Светлый фон

 

Закончив поэму, Александр Блок сделал запись в дневнике: “Сегодня я гений”. И он был прав и как поэт, и как патриот, и как пророк, и как великий мистик.

В поэме же Евтушенко “13”, вступившего в нелепое соревнование с Блоком, его тринадцать персонажей суть какие-то отбросы не человечества, а, по словам Александра Зиновьева, какого-то “человейника”.

“Идут тринадцать работяг, один мордатый, другой худой, один поддатый, хотя седой. Мордатый-злющий нудит, сопя, на всех плюющий и на себя”.
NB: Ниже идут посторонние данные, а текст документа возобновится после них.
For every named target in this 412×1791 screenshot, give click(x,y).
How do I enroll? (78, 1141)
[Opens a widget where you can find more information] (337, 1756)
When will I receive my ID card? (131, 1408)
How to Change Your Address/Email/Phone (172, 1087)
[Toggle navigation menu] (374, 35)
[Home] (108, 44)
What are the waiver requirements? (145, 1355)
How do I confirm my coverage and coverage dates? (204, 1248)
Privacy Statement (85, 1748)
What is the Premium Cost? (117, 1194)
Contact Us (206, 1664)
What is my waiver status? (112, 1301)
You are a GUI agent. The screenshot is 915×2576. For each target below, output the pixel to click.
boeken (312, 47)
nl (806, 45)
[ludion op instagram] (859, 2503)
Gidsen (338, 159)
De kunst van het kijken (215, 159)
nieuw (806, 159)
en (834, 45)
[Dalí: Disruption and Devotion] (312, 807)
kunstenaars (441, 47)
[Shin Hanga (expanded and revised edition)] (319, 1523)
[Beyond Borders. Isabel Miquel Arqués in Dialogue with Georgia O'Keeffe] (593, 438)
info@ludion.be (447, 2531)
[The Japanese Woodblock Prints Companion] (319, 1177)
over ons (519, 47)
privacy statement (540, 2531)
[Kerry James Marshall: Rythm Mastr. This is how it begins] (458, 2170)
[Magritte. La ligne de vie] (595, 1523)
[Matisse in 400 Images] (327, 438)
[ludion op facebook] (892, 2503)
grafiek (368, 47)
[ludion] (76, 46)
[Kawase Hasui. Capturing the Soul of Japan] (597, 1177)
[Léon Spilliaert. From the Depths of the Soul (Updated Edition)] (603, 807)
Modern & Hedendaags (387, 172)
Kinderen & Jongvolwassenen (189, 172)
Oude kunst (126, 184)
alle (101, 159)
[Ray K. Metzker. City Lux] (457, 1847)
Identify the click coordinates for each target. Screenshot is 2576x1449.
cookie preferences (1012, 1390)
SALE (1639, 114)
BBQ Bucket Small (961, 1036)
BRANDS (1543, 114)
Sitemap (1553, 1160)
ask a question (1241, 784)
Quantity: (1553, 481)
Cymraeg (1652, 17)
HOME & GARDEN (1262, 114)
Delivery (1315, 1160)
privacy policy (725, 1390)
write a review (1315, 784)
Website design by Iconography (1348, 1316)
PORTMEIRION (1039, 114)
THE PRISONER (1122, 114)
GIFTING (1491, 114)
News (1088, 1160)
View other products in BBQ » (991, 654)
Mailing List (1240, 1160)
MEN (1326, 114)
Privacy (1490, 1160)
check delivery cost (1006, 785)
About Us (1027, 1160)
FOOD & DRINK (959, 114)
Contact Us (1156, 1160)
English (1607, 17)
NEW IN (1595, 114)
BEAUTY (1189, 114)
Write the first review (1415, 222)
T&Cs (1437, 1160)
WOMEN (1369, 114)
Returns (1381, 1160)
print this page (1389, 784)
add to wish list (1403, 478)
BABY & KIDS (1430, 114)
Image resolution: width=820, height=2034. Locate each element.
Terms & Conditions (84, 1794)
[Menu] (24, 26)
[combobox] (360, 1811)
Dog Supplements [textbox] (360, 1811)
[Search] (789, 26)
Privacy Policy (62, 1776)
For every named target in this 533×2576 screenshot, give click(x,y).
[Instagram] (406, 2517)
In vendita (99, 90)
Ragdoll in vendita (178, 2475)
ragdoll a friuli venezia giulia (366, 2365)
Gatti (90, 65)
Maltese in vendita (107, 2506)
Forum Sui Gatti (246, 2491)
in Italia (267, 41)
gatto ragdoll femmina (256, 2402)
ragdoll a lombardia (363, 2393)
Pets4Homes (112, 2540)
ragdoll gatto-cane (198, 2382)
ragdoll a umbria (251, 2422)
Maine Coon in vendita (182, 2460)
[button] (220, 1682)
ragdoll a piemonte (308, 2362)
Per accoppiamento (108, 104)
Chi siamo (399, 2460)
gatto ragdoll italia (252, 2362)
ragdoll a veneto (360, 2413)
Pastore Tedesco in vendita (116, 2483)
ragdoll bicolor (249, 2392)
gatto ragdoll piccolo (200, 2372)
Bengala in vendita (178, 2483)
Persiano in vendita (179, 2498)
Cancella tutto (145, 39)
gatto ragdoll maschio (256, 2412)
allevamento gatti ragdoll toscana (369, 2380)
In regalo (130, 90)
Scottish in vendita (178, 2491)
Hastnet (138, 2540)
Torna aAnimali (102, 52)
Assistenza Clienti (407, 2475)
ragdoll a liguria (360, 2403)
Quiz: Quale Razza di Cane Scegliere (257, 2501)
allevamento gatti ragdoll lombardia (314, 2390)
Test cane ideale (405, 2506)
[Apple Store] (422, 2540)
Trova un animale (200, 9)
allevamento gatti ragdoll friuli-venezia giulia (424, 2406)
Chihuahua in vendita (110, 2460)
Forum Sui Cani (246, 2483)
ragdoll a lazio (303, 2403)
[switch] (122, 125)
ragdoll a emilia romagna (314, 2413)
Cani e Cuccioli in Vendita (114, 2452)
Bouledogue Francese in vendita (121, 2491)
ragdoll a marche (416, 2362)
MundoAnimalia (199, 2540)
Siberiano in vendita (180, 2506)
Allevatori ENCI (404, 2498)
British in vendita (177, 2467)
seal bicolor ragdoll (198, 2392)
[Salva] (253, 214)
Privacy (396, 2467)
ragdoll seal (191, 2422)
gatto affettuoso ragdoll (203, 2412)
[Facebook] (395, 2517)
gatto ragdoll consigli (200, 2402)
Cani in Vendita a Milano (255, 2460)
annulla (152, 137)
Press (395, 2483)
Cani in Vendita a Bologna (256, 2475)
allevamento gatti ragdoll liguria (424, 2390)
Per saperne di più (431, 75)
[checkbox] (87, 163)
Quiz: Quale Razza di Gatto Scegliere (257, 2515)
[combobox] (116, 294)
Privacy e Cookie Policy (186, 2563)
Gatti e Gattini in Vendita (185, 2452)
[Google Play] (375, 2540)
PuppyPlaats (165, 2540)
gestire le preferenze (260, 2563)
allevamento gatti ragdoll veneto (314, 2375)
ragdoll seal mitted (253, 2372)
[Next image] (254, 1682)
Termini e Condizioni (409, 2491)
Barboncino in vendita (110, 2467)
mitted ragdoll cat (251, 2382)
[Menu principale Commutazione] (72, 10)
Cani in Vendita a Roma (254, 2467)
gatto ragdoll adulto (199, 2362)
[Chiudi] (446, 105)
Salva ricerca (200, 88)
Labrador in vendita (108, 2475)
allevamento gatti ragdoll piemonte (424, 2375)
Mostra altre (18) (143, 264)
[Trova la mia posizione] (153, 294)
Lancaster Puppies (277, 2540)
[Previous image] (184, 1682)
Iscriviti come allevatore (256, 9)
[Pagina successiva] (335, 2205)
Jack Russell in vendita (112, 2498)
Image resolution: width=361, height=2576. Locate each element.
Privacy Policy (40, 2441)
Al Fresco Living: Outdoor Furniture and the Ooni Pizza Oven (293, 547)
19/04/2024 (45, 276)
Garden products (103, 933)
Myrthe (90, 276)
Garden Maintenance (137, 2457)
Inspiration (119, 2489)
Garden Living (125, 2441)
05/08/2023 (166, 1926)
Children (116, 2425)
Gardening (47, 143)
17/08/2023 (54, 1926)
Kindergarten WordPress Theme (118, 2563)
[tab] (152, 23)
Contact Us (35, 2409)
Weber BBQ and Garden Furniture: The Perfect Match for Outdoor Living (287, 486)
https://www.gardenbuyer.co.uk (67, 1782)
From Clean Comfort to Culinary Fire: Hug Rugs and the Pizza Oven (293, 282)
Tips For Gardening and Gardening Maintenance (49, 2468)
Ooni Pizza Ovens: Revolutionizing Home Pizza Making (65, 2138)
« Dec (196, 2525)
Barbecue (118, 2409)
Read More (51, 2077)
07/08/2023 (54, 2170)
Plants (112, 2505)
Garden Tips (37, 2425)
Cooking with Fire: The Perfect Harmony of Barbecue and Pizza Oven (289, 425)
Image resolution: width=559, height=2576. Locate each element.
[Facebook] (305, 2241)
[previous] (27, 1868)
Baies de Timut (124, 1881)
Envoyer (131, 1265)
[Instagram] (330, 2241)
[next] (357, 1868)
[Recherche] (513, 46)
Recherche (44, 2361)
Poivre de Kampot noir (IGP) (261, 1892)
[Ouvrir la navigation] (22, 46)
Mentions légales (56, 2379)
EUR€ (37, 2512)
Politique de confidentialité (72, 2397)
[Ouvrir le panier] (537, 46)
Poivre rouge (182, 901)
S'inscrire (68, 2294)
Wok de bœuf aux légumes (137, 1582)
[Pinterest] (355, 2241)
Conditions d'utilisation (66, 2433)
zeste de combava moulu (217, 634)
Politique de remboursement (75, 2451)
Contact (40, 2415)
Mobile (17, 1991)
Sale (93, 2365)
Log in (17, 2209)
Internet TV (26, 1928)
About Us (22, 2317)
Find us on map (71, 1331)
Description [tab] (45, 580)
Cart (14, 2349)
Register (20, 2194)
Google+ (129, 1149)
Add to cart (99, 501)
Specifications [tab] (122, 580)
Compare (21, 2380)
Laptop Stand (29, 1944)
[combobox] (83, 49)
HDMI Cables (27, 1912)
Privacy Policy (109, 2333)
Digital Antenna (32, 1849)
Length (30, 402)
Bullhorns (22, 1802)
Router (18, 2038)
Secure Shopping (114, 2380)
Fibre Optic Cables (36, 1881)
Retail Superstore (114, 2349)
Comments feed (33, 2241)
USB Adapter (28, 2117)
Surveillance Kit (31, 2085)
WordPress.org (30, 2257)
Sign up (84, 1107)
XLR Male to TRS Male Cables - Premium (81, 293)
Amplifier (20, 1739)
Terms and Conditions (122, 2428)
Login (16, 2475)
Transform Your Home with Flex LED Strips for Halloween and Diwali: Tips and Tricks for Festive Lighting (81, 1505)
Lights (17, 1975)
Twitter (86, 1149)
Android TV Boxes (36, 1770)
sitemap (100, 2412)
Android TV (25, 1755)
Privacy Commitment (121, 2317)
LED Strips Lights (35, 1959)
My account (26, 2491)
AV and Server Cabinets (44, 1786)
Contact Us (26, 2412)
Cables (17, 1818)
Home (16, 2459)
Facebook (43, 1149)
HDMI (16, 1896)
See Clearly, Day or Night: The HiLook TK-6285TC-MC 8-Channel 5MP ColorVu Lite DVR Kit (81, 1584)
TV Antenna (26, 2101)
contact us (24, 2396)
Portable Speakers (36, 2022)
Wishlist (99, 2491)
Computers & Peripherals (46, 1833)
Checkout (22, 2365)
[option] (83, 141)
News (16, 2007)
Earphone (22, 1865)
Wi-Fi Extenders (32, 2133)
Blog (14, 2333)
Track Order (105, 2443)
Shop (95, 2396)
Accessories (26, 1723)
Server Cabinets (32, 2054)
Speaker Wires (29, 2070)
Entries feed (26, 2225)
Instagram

В числе “тринадцати” “бывший цековский санузлист”, а “поддатый, как рубль помятый, по слухам бывший аристократ, по кличке просто Денатурат”. А рядом с ними “сквернослов — любитель выпить на шермачка”, тут же какойто “мормышечник”. А следом за ним “поганец враль”, который то “больше витийствует”, то “фашиствует”. Рядом с ним — “красный” не от “убеждений”, а “от приятных, времяпровождений” спившийся здоровяк в татуировках. Тут же “утробный антидемократ” с наколотым “Сталиным на мускулке”. За ним идёт философ, “презирающий любую власть”; кто-то из них мечтает “с тоской зверёныша <…> нам бы Адольфа Виссарионовича”. Пародируя Блока, Е. Е. сопровождает поход “в будущее своих тринадцати рефреном “марш-марш назад, наш русский зоосад”. Неудивительно слышать слова о “русском зоосаде” от автора стихотворения “Русские коалы”, но, по мстительной иронии судьбы, Евтушенко, сочинив этот слоган, повторил мою мысль о том, что во многих песнях Высоцкого жизнь русского простонародья изображена, как смесь “зоопарка с вытрезвителем”. Евтушенко в своём письме в “Литературку” гневно осудил меня за такое истолкование стихов Высоцкого. Но в “Тринадцати” он, в сущности, позаимствовал тот же образ, поскольку и “алкаш с бакалеи”, и персонажи из “милицейского протокола”, и семейный дурдом “Вани и Зины” в исполнении Высоцкого есть тот же “русский зоосад” из его обитателей, имя которым “коалы”.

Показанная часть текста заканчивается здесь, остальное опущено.